The builder is delivering QLs to its U.S. customers in about 120 days. This is great news for end users like Systrand Manufacturing Corp. in Brownstown, Mich.

The tier-one automotive supplier and long-time Doosan customer recently bid on a contract to produce a quarter-million differential cases yearly for Chrysler's Jeep series. The project's aggressive launch schedule called for Systrand to go from drawing to part production in only 26 weeks.

Working with application engineers at Doosan, Systrand's team fine-tuned project parameters and decided on appropriate machines and automation for a turnkey system. They chose four Doosan V420T twin-spindle vertical lathes with three factory-integrated Yaskawa Motoman robots for parts handling and Fanuc 18iTB controls to oversee OP20 and OP30 machining cycles.

The V420T lathes sport 12-in. chucks, 22.4-in. swing-over beds, and 25/30-hp (2,500-rpm) spindles. Generating 485 ft-lb of torque, the spindles make easy work of the 81/4-in. cast-iron differential cases.

According to Young Park, president of Doosan America, the company's vertical lathes, with swings up to 40 in., are also easily automated.

They readily accept integrated robots that load/unload parts but also rotate and transfer these parts from the machine's first spindle to its second. And machine controls interface with a robot's PC controller for smooth, rapid operation.

Besides the Doosan cells, Systrand's line includes turning and horizontal machining centers from Mori Seiki, turning centers from Hwacheon, a parts washer from Milbrook, and a palletized conveyor for material removal.

Doosan ensured its part of the line met Systrand's requirements by erecting it on its own factory floor in its Korea plant. "With this setup, we machined the part and proved out the system before installing it in our Michigan plant," explains Tony Kuczek, vice president of engineering at Systrand.

The system, with integrated automation and gaging, holds critical part tolerances and meets Systrand's 2.0-CpK requirement. Several inspection stations within the line maintain differential case quality and allow for continuous-improvement and preventative-maintenance procedures.

In comparing Doosan's automatedcell-concept to conventional transfer lines, Kuczek says that transfer lines are not as capable of producing and maintaining the tight tolerances for controlling backlash and meeting automotive noise-level requirements.

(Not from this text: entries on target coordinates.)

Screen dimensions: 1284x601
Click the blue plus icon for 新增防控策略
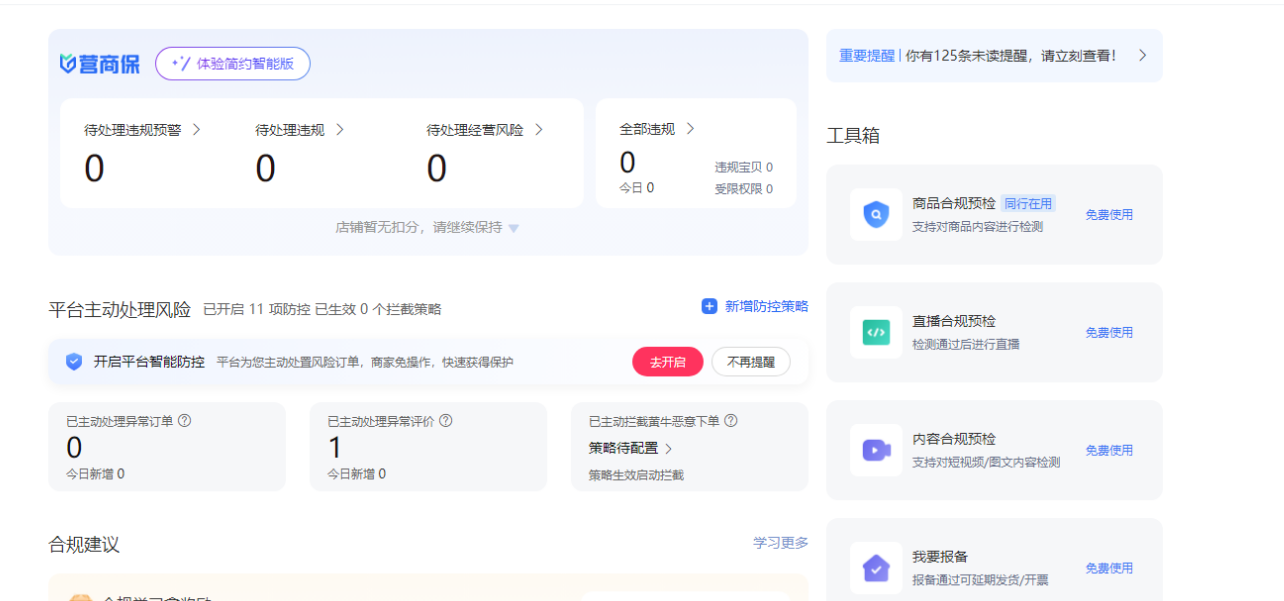(709, 307)
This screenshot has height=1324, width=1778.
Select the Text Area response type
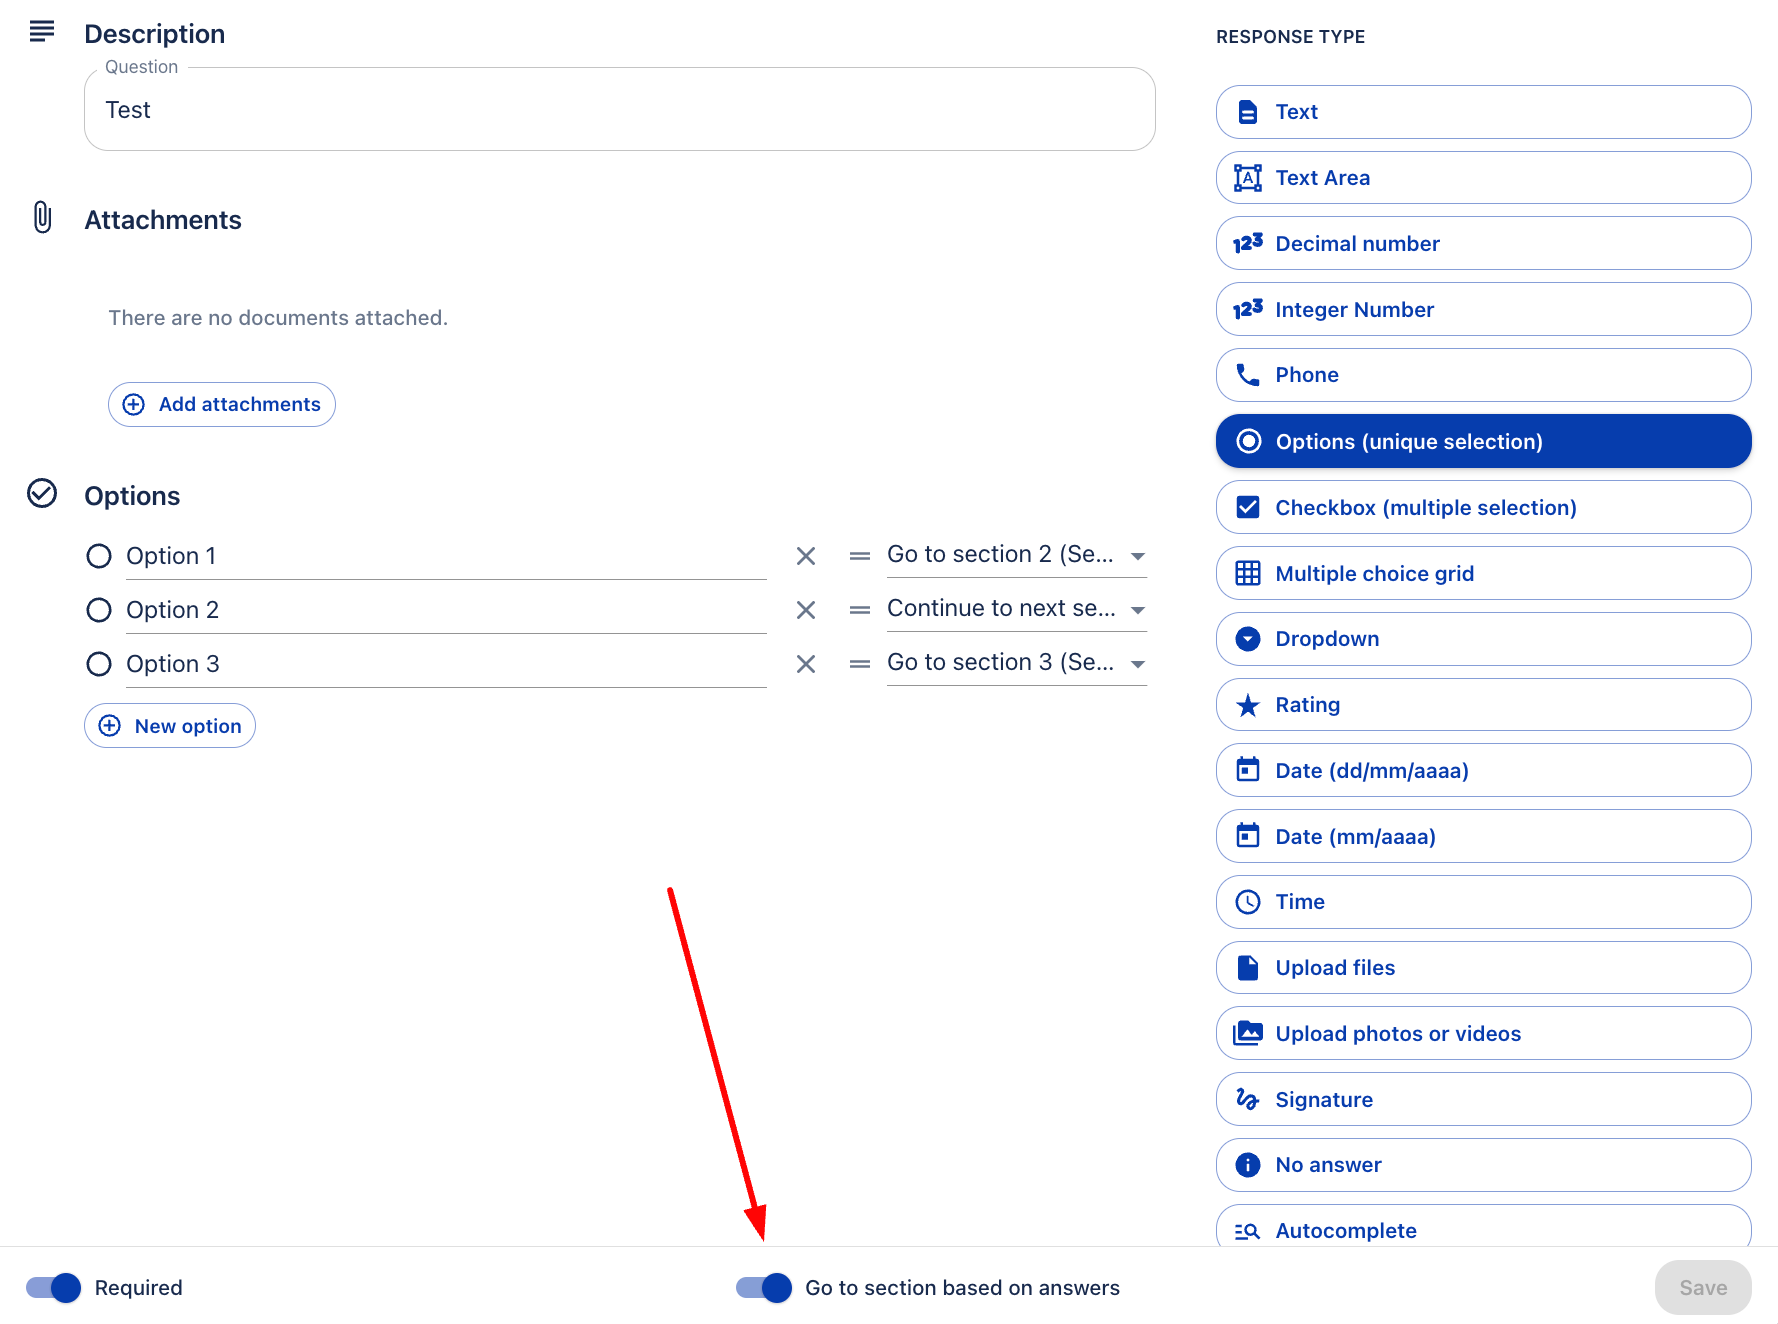[x=1483, y=178]
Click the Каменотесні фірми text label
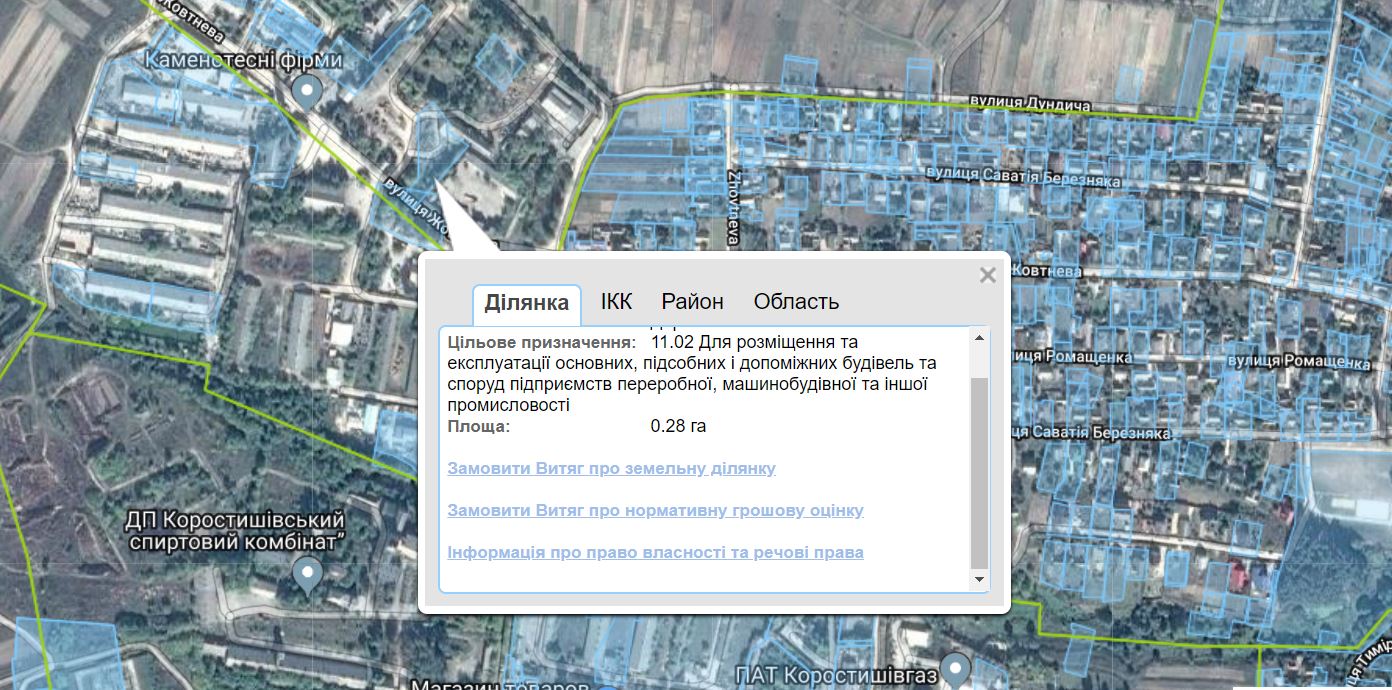The height and width of the screenshot is (690, 1392). (244, 61)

Using automation-ready equipment is only part of Systrand's plan for successful automated production. The company also focuses on tooling and training. For instance, the manufacturer makes most of its own tooling for the automated cells. According to Michael Cannarsa, executive director of operations at Systrand, cost, quality assurance, and timing are the three reasons why.

The company has the equipment and skills to build inhouse tooling at a cost lower than farming out the work. Building inhouse also ensures available tooling levels keep up with automated equipment and production. Finally, it lets Systrand control quality and tooling flow.

The company uses carbide tooling in the 12-station toolchangers attending to each spindle on the Doosan automated vertical lathes. A tool-lifemanagement program alerts operators for toolchanging at a set parts/tool number according to the demands of either roughing or finishing. To maintain a schedule, all tools in a particular group are changed.

"We are constantly fine-tuning the system," says Kuczek, "to drive down the cost of tooling and toolchange frequency. This is extremely important in an automated system for keeping it as productive as possible."

When Systrand starts a new job, such as on the automated differential case line, company trainers run the job first and optimize the operations. These trainers then transfer job information gained in the launch phase to those that will run the system on a daily basis.

All training is bilingual, and the company uses computerized training classrooms as well as onthe-floor training sessions. A staff of 12 runs the training department.